59. The Function of Behavior Analysis in Health Psychology: Cross-Citations and JABA Publication Analyses.
Area: CBM; Domain: Applied Research
ALEK JOSEPH REED (University of Illinois, Urbana-Champaign), Derek D. Reed (Syracuse University), Florence D. DiGennaro Reed (Melmark New England), Travis Cos (Drexel University), Rita M. Gardner (Melmark New England)
Abstract: Applied behavior analysis is a subfield within psychology that approaches behavior change through operant techniques based upon the experimental analysis of behavior. Since the inception of this discipline, behavior analysts have been interested in the treatment of health concerns through the use of behavioral techniques based upon the principle of reinforcement. This poster highlights an analysis of the publication trends of treatment studies related to health psychology in the Journal of Applied Behavior Analysis between the years of 1968 and 2006. A total of 81 treatment studies met inclusionary criteria and were coded on variables concerning demographic information and treatment methodology.

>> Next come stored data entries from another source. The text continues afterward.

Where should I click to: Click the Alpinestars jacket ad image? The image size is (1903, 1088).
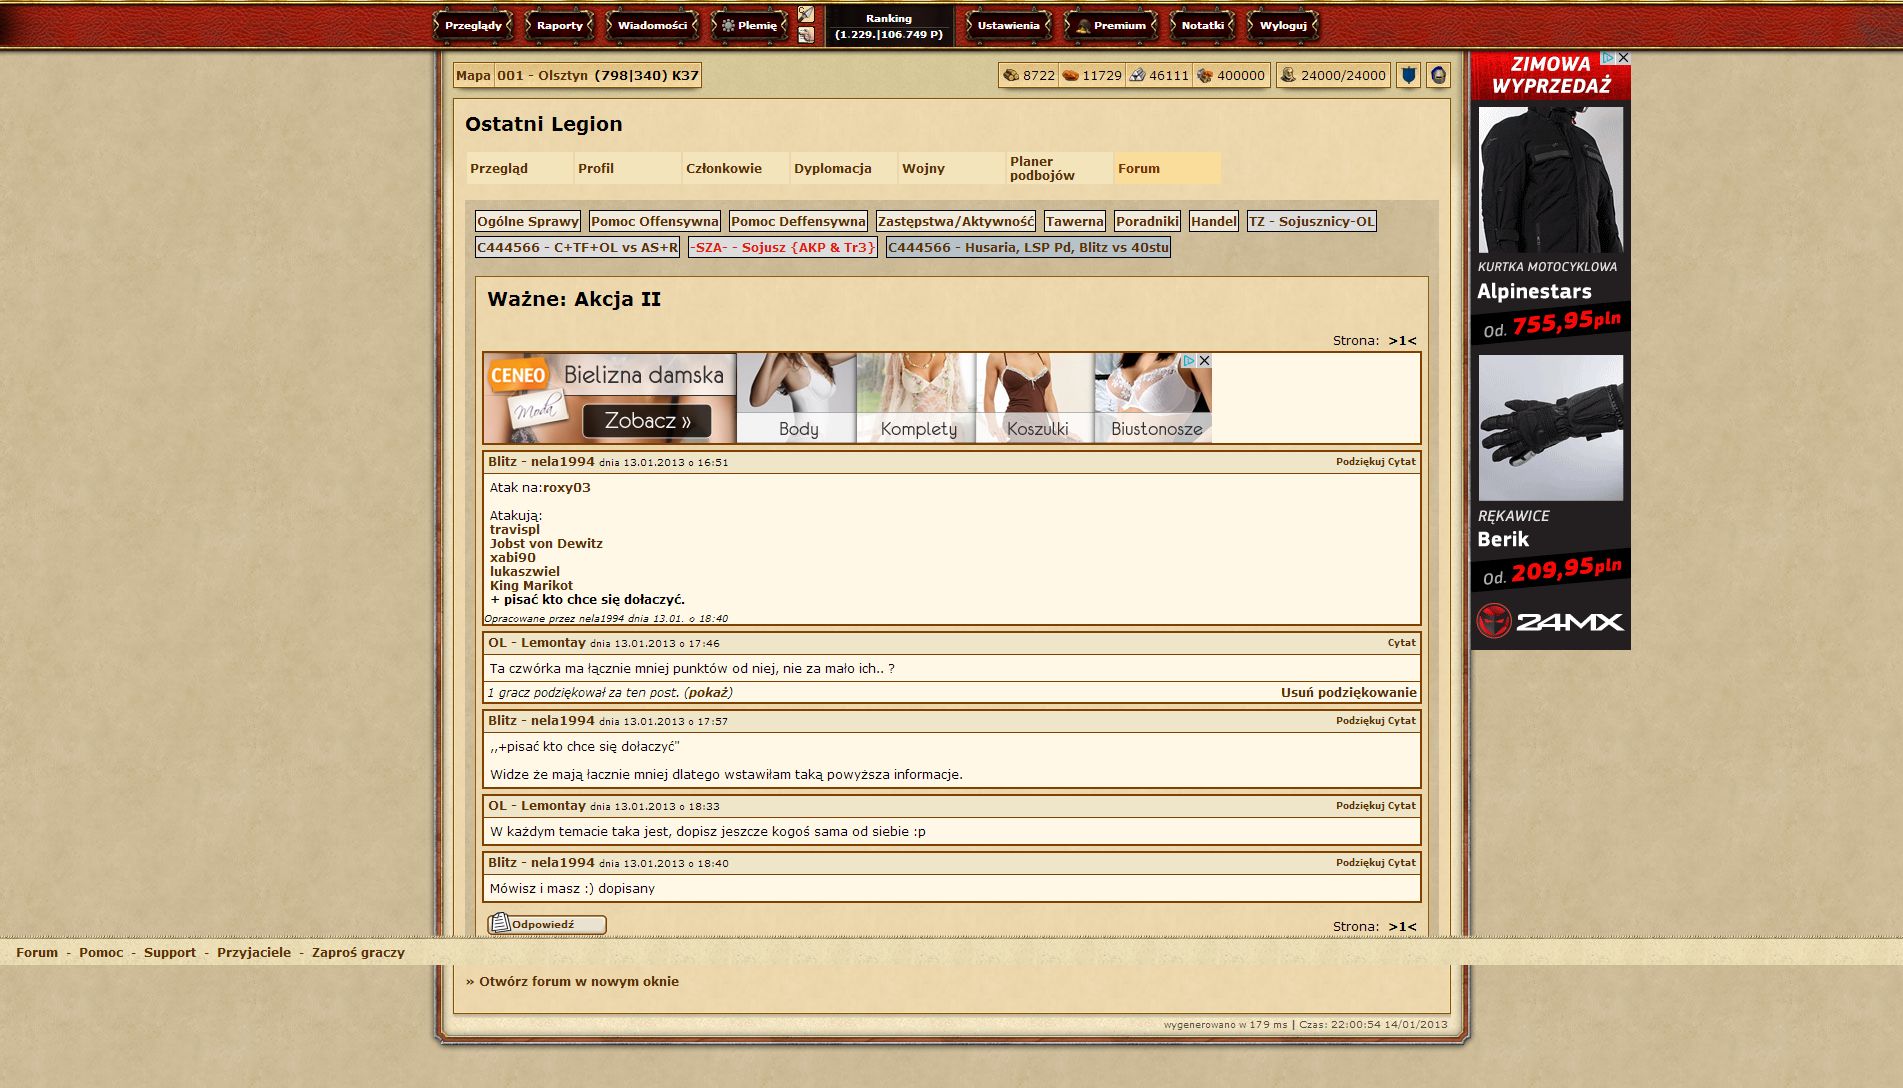1550,180
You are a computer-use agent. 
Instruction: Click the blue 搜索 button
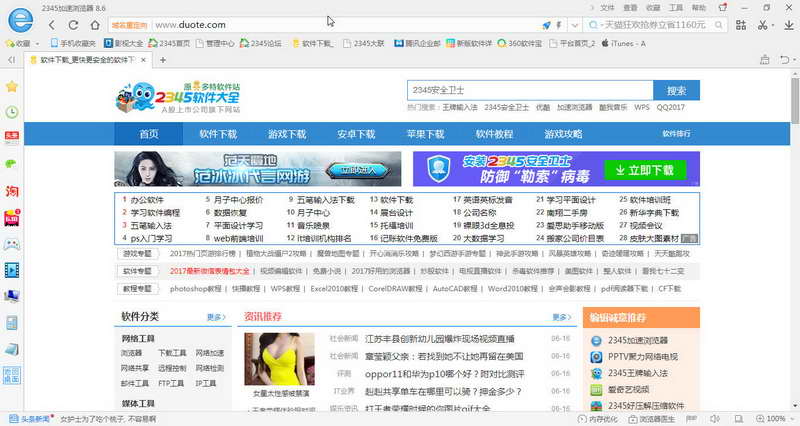676,90
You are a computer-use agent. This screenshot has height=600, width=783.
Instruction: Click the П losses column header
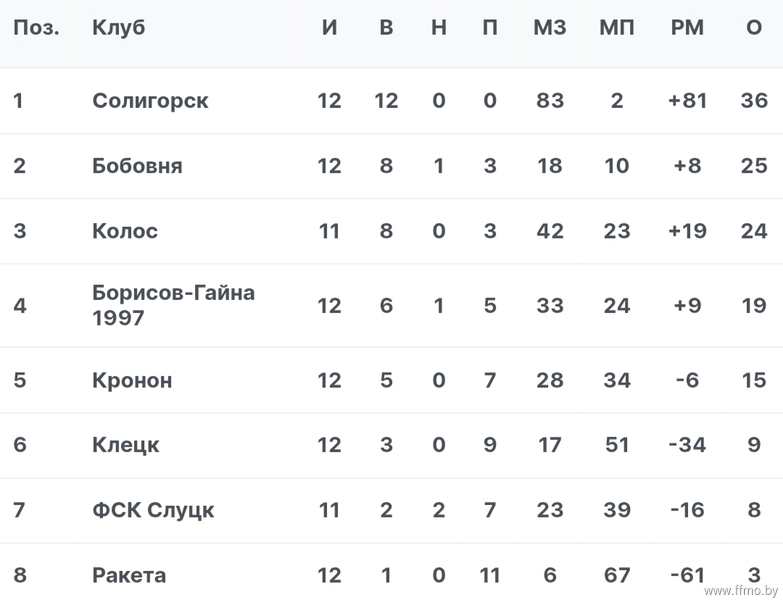coord(490,27)
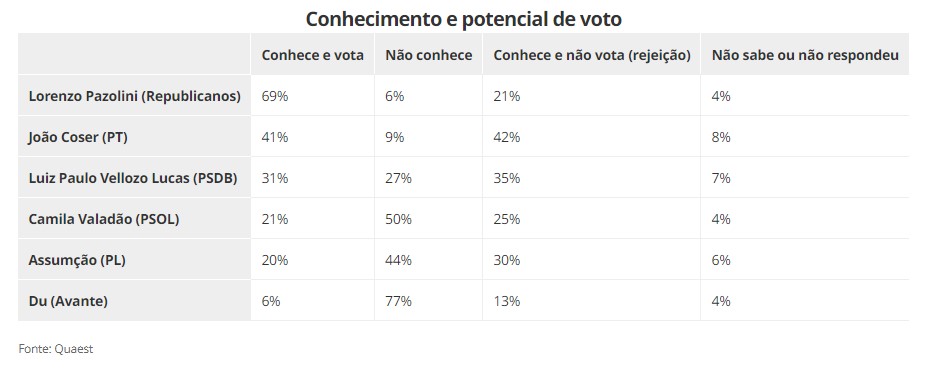The width and height of the screenshot is (929, 382).
Task: Select the Camila Valadão (PSOL) row label
Action: 104,219
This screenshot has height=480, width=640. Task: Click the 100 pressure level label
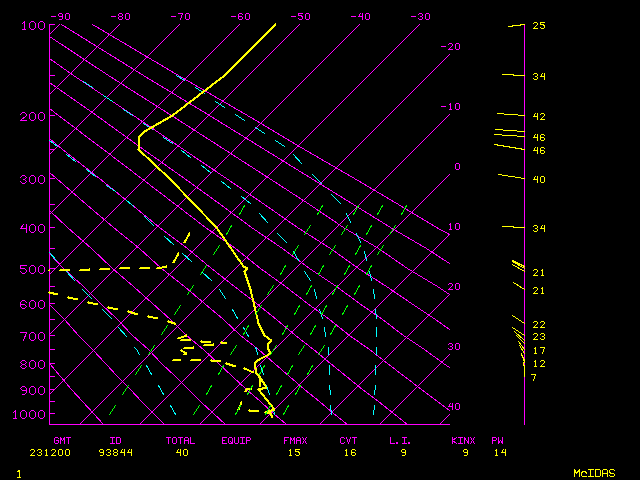click(33, 25)
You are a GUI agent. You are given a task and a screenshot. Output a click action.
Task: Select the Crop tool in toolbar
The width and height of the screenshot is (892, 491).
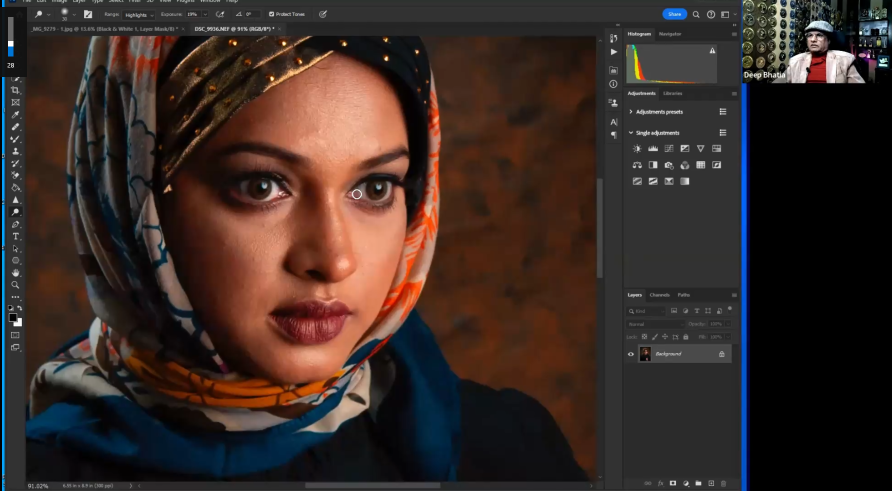coord(15,90)

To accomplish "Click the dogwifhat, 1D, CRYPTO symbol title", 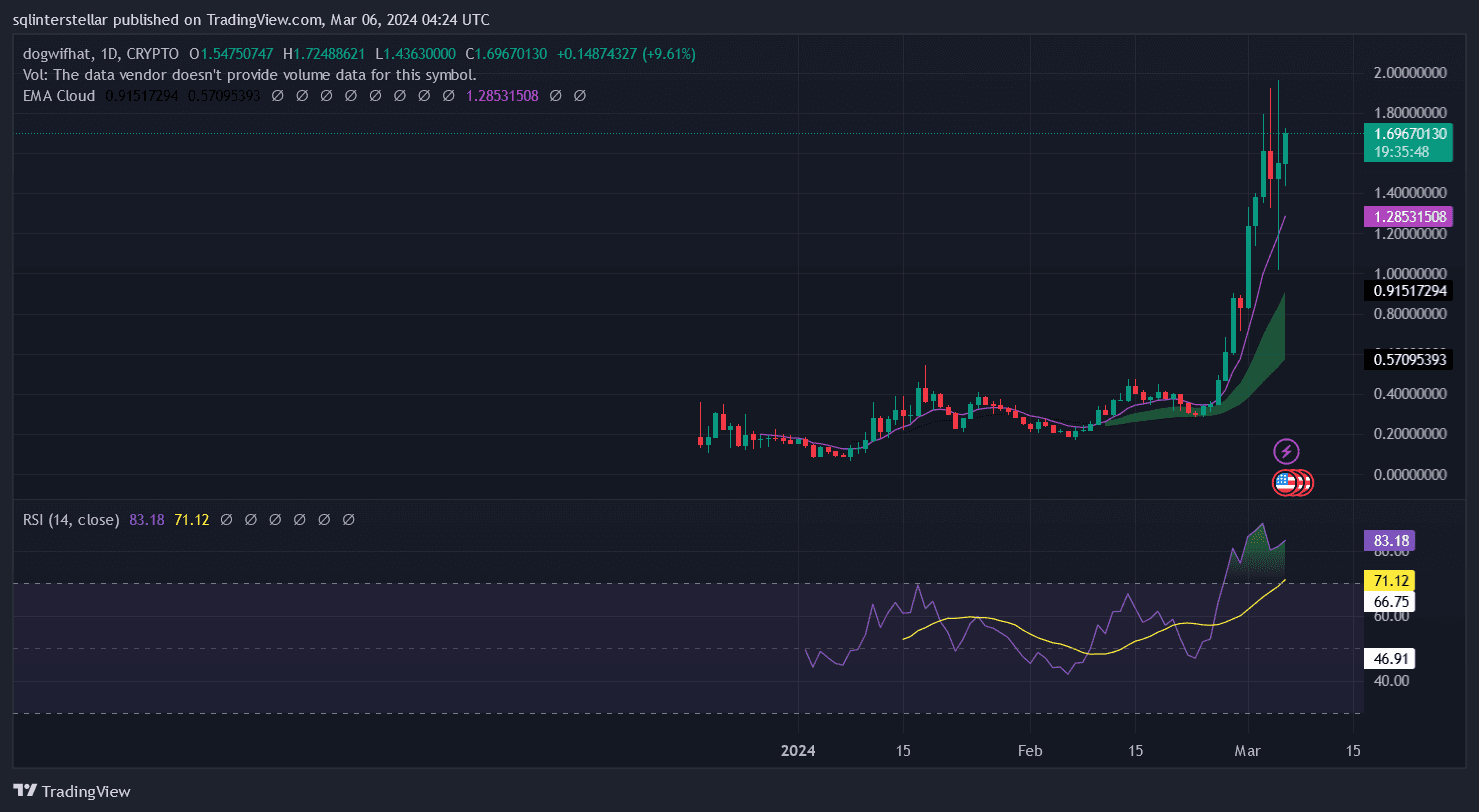I will (100, 53).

A supplementary analysis of cross-citation relationships between top behavior analysis and health psychology journals were conducted using the 2004–2006 Journal Citation Reports® database. Results of these bibliometric examinations revealed limited citations between health psychology and behavior analysis. A summary of all analyses and a discussion of how behavior analysts can improve in their study of health psychology treatments will be provided.
 
60. HSF: A Case Study: Smoking Cessation, Increasing Physical Activity (Exercise), and Weight Loss Reduction.
Area: CBM; Domain: Applied Research
VICTORIA FOGEL (University of South Florida)
Abstract: The participant in this study was a 44-year-old woman who smoked an average of 18 cigarettes per day, engaged in zero minutes of physical activity (exercise) per day, and was overweight. This study utilized self-recording, goal-setting, positive reinforcement (money was contingent on meeting daily goal and engaging in replacement behaviors), and TAGteaching (using an acoustical sound [conditioned reinforcer] to mark replacement behaviors immediately as they occur) to decrease smoking behavior, increase physical activity, and reduce calorie intake. Results show that smoking decreased to zero and the results were maintained over time; physical activity increased from 0 minutes per week to an average of 300 minutes per week, and the client lost a total of 23 inches (bust, arms, waist, hips, and thigh measurements combined). Ongoing data are being collected as well as IOA. Limitations to this study are that indirect measures (self-reporting) have been used as the primary means of data collection (client is out-of-state), IOA did not occur for the smoking procedure, and client is a family member (dual-role relationship). Poster will address when it may be appropriate to work with a family member and propose best practices for working in a dual-role relationship.